**What you should do**
Swap "GUI agent" for "interface agent" in the entries between the lines holding "Given: Switch to List view" and "tap(89, 343)", inclusive, and write out only those lines again with nothing else changed.

**Material provided**
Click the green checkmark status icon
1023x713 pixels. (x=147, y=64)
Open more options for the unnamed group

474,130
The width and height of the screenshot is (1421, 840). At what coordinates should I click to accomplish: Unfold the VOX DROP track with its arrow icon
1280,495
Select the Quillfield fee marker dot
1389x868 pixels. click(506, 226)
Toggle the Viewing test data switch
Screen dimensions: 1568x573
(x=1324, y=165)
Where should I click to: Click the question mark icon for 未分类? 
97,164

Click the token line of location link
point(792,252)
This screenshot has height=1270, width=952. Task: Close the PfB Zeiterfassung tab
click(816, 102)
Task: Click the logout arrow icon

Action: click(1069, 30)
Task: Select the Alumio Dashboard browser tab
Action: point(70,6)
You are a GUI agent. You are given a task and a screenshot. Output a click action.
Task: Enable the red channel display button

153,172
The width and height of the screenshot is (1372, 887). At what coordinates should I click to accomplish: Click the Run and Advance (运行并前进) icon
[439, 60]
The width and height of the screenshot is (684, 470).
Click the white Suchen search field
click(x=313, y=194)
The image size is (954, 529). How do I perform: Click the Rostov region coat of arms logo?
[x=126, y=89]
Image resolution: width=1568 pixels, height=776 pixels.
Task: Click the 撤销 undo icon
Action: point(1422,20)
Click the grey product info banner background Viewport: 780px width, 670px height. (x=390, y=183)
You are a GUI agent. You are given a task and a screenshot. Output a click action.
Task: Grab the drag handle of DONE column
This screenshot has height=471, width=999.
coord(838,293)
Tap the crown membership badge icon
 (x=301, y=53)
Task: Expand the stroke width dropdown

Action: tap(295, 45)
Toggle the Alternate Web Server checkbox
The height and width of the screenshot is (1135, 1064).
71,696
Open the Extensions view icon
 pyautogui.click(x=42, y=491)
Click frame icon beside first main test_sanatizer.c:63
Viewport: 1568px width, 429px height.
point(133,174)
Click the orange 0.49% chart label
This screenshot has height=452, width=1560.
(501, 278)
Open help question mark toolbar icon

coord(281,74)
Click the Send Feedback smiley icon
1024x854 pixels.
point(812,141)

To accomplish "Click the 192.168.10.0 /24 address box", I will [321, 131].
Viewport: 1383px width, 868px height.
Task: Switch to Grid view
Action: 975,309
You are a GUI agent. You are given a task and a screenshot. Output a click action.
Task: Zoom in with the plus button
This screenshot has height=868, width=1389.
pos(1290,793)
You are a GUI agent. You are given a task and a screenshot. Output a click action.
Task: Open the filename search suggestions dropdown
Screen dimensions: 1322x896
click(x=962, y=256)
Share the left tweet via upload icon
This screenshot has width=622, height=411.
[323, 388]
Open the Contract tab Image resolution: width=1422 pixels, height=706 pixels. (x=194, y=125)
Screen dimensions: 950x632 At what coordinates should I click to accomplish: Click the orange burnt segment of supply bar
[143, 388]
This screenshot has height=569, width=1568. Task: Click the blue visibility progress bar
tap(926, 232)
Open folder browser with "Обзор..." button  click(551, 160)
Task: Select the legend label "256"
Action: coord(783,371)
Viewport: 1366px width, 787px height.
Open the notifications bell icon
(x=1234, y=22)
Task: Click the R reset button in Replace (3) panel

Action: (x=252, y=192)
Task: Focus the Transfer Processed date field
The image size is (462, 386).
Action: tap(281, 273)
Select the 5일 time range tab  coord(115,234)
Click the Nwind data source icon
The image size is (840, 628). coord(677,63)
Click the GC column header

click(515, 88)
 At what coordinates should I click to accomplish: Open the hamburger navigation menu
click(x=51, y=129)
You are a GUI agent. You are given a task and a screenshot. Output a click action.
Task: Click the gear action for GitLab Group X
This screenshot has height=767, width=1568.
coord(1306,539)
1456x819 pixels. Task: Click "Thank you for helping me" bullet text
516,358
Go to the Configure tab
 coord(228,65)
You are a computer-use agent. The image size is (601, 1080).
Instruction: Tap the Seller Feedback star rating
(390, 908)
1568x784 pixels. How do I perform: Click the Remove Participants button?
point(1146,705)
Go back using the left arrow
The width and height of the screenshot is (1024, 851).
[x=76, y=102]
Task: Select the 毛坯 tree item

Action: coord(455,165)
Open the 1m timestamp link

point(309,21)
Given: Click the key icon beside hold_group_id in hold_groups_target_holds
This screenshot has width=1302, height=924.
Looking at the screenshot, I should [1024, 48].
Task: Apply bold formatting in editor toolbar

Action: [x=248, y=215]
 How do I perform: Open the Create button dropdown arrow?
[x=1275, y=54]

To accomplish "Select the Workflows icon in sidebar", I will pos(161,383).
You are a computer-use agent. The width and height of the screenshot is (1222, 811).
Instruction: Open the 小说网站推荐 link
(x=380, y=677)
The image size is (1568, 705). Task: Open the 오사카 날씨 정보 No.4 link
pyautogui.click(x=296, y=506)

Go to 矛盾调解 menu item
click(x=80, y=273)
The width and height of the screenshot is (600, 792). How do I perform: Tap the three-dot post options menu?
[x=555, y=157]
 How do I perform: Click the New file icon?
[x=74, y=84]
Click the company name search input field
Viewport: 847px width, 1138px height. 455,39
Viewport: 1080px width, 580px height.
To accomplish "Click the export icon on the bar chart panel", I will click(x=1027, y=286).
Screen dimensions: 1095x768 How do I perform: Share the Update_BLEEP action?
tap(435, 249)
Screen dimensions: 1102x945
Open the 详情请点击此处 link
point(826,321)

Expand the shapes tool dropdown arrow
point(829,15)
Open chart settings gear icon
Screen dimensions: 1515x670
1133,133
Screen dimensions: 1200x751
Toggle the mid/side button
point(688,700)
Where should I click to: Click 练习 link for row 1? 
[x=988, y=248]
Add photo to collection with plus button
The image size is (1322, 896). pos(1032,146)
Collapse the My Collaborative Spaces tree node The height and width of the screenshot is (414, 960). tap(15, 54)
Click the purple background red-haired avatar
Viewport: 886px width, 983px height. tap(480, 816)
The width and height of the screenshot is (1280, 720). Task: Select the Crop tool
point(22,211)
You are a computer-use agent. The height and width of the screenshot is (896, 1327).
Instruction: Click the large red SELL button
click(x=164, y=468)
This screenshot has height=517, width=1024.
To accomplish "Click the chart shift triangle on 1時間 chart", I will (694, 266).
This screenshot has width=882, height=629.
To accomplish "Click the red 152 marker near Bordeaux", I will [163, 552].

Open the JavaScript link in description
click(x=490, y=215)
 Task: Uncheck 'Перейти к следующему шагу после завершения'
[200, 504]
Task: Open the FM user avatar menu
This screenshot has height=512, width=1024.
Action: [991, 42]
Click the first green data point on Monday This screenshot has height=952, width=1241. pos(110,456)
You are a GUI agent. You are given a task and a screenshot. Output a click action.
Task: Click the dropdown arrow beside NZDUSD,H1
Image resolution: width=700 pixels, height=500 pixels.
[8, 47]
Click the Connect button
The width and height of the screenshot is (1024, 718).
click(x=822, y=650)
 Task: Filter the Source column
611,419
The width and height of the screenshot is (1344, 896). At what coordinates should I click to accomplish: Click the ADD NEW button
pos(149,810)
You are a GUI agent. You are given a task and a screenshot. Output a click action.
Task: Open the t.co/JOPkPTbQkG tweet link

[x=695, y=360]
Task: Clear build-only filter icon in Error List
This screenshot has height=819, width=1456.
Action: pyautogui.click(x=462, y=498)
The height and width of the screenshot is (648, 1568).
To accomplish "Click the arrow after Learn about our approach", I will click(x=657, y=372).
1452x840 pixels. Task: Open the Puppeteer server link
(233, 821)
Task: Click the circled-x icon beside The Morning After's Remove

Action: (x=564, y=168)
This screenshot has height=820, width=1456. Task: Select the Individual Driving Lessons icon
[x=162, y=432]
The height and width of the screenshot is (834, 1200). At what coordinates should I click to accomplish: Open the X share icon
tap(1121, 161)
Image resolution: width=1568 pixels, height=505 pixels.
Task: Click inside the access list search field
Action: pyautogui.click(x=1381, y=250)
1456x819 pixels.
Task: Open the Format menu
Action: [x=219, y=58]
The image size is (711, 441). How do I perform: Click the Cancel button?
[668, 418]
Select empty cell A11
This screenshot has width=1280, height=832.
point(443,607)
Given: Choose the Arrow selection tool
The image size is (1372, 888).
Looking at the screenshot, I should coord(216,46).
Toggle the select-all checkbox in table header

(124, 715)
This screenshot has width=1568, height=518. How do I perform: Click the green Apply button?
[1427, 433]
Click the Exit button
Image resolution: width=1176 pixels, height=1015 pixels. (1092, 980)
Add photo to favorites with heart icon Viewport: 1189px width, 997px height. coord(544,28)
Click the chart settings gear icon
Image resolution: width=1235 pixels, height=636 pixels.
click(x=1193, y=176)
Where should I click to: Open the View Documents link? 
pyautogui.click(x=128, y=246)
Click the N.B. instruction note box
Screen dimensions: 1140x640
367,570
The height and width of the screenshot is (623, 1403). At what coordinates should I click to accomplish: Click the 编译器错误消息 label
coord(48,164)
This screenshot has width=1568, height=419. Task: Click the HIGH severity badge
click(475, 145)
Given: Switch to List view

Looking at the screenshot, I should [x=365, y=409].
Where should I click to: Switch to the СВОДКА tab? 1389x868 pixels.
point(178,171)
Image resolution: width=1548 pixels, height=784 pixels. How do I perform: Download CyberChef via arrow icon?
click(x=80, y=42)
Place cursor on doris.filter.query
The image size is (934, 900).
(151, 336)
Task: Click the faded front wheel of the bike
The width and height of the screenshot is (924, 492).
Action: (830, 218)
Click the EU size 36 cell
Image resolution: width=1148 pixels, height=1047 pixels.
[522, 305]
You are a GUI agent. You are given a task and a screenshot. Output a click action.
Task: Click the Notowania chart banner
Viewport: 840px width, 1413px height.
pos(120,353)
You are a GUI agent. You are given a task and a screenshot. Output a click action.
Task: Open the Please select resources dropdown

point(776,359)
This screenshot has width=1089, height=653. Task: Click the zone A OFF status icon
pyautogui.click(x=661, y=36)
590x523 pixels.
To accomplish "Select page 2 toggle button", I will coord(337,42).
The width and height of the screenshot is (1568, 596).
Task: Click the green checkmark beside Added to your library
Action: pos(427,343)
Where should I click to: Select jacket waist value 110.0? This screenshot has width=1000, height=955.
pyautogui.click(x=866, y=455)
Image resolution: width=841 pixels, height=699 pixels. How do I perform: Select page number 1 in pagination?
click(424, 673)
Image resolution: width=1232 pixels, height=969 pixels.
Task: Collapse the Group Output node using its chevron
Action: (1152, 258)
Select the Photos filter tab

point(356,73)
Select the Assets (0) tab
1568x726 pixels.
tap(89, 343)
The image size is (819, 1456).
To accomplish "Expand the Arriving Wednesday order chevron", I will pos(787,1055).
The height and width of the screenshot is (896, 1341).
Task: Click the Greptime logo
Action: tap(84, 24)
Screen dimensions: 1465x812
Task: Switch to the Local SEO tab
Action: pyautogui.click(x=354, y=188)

**Problem solution**
Given: Switch to List view

Looking at the screenshot, I should [x=365, y=409].
Where should I click to: Switch to the СВОДКА tab? 1389x868 pixels.
point(178,171)
Image resolution: width=1548 pixels, height=784 pixels. How do I perform: Download CyberChef via arrow icon?
click(x=80, y=42)
Place cursor on doris.filter.query
The image size is (934, 900).
(151, 336)
Task: Click the faded front wheel of the bike
The width and height of the screenshot is (924, 492).
Action: (830, 218)
Click the EU size 36 cell
Image resolution: width=1148 pixels, height=1047 pixels.
[522, 305]
You are a interface agent. You are given a task and a screenshot. Output a click action.
Task: Click the Notowania chart banner
Viewport: 840px width, 1413px height.
pos(120,353)
You are a interface agent. You are given a task and a screenshot. Output a click action.
Task: Open the Please select resources dropdown

point(776,359)
This screenshot has width=1089, height=653. Task: Click the zone A OFF status icon
pyautogui.click(x=661, y=36)
590x523 pixels.
To accomplish "Select page 2 toggle button", I will coord(337,42).
The width and height of the screenshot is (1568, 596).
Task: Click the green checkmark beside Added to your library
Action: pos(427,343)
Where should I click to: Select jacket waist value 110.0? This screenshot has width=1000, height=955.
pyautogui.click(x=866, y=455)
Image resolution: width=841 pixels, height=699 pixels. How do I perform: Select page number 1 in pagination?
click(424, 673)
Image resolution: width=1232 pixels, height=969 pixels.
Task: Collapse the Group Output node using its chevron
Action: (1152, 258)
Select the Photos filter tab

point(356,73)
Select the Assets (0) tab
1568x726 pixels.
tap(89, 343)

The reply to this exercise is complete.